S’appuyant sur des sources en Ouganda ainsi qu’en RDC, ces chercheurs ont souligné que la sécurisation des champs pétrolifères constitue une raison importante de cette opération militaire.

Pour preuve, ont-ils argué, cette collaboration des armées congolaise et ougandaise permet à Dott Services, une entreprise de construction ougandaise, et à TotalEnergies, une compagnie pétrolière française, de promouvoir leurs intérêt dans la mesure où le président Yoweri Museveni a fait du commerce et du pétrole la pierre angulaire de sa stratégie économique et politique

« Le 1er février 2022, au milieu de l’opération Shujaa, un accord d’investissement a été finalisé sur le projet pétrolier, d’une valeur de plus de 10 milliards de dollars, par le président Museveni, la présidente tanzanienne Samia Suluhu Hassan, la China National Offshore Oil Corporation (CNOOC) et TotalEnergies. On estime que la région du lac Albert contient entre 1 et 1,4 milliard de barils, faisant de l’Ouganda le pays détenant les cinquièmes plus grandes réserves d’Afrique subsaharienne. La région accueille le projet Tilenga, opéré par TotalEnergies, et Kingfisher par CNOOC. Les élections de 2026 en Ouganda créent un sentiment d’urgence pour ce projet, le pétrole étant censé commencer à couler en 2025. Cela pourrait à son tour être une raison majeure influençant l’intervention militaire ougandaise », peut-on lire dans ce rapport.

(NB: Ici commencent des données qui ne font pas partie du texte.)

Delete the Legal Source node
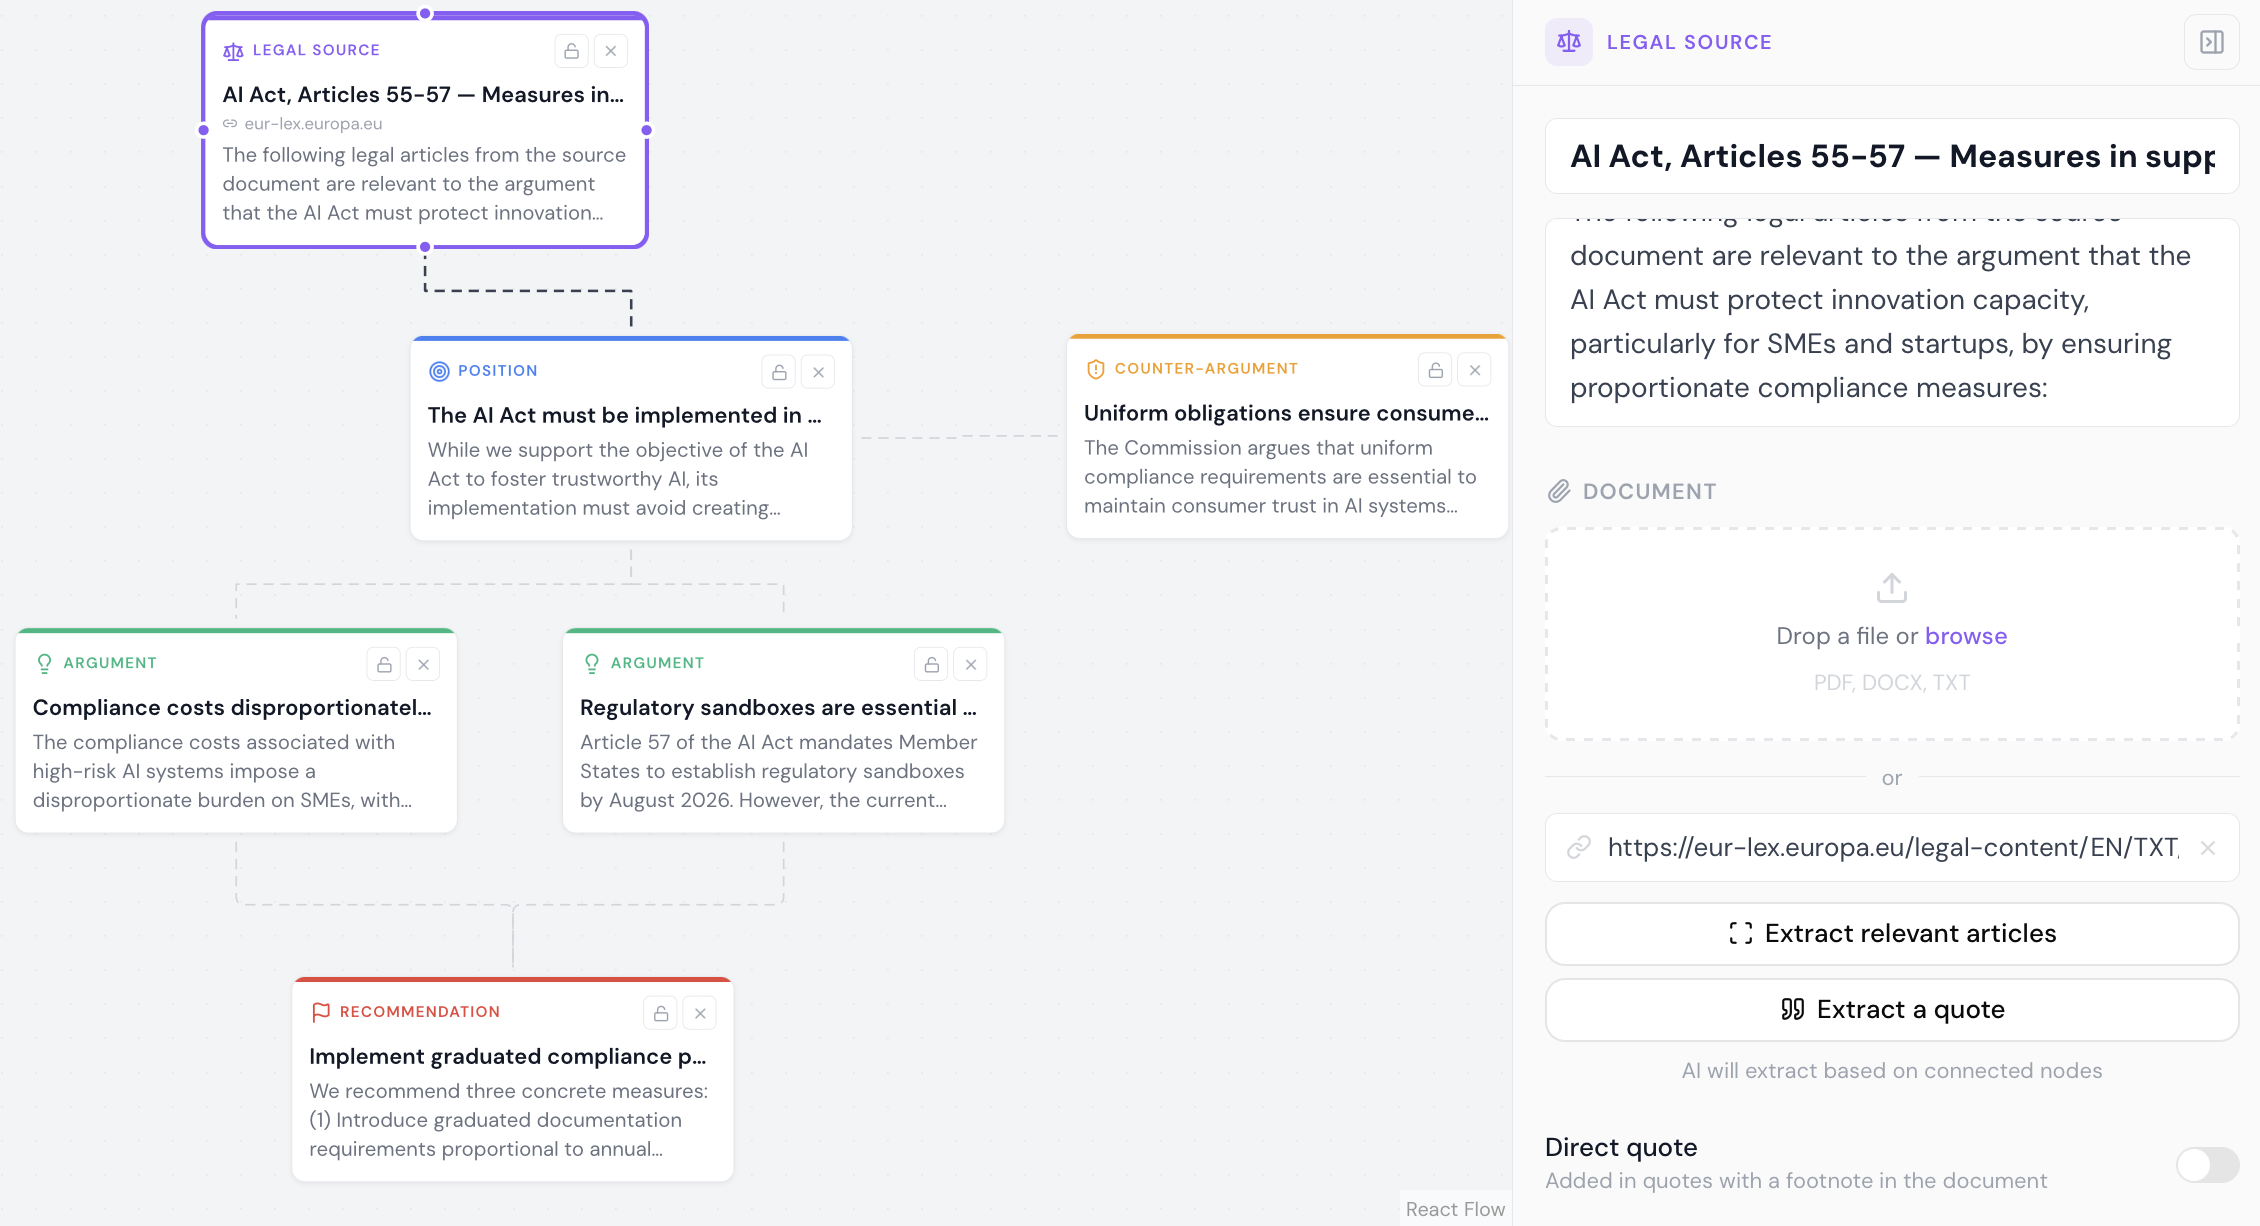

Hormis les enjeux économiques, l’opération militaire Shuja « a déjà eu des répercussions géopolitiques de grande ampleur » entraînant la résurgence du M23 et les tensions régionales.

« L’opération a irrité le Rwanda et a été l’une des raisons de la réapparition de la rébellion du M23 », fait remarquer le GEC.

Ce rapport est principalement basé sur des entretiens réalisés à Kinshasa et à Kampala en janvier et février 2022, et sur des entretiens de suivi à distance avec une variété d’acteurs : analystes du renseignement, diplomates, journalistes et leaders de la société civile, pour un total de 47 entretiens.